[TASK DESCRIPTION]: Copy the blog post about the door below word for word, in full.

"The Door" is a 1968 cartoon which is probably on YouTube, but is impossible to find because it's just called "The Door" and everybody else in the world seems to have made an inferior cartoon by that name. But what I was meaning to blog about before I started thinking about that, was that the whole controversy about my door on Saturday seems to have been blown up out of all proportion, with wild accusations flying around, so I should probably point out that the door to the block of flats was locked successfully, and so there was very little danger of me being robbed or ransacked. This is a neighbourhood where you can leave your door unlocked, as long as the exterior door is firmly bolted.
So, sorry I made such a fuss about it. Now, someone find me that cartoon, because I want to watch it.

[DATASET EXTRACT]:
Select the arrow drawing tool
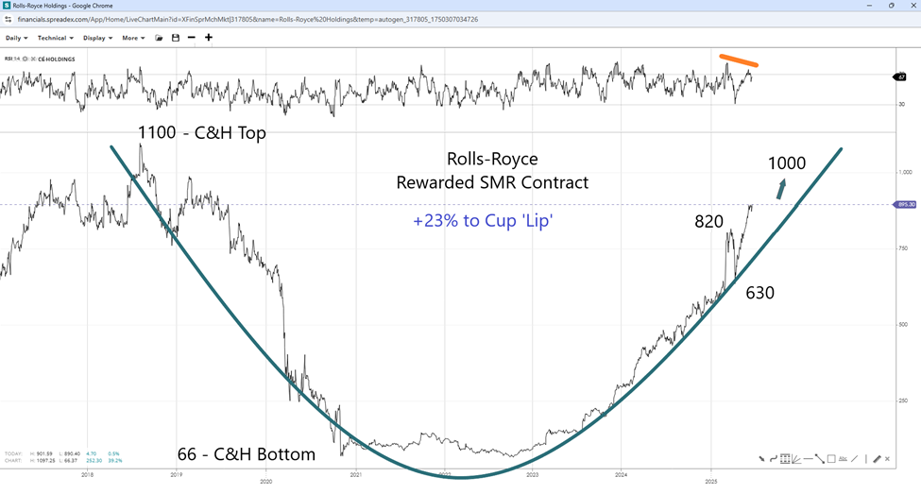This screenshot has width=921, height=494. [x=762, y=459]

[WRITTEN RESPONSE]:
"The Door" is a 1968 cartoon which is probably on YouTube, but is impossible to find because it's just called "The Door" and everybody else in the world seems to have made an inferior cartoon by that name. But what I was meaning to blog about before I started thinking about that, was that the whole controversy about my door on Saturday seems to have been blown up out of all proportion, with wild accusations flying around, so I should probably point out that the door to the block of flats was locked successfully, and so there was very little danger of me being robbed or ransacked. This is a neighbourhood where you can leave your door unlocked, as long as the exterior door is firmly bolted.
So, sorry I made such a fuss about it. Now, someone find me that cartoon, because I want to watch it.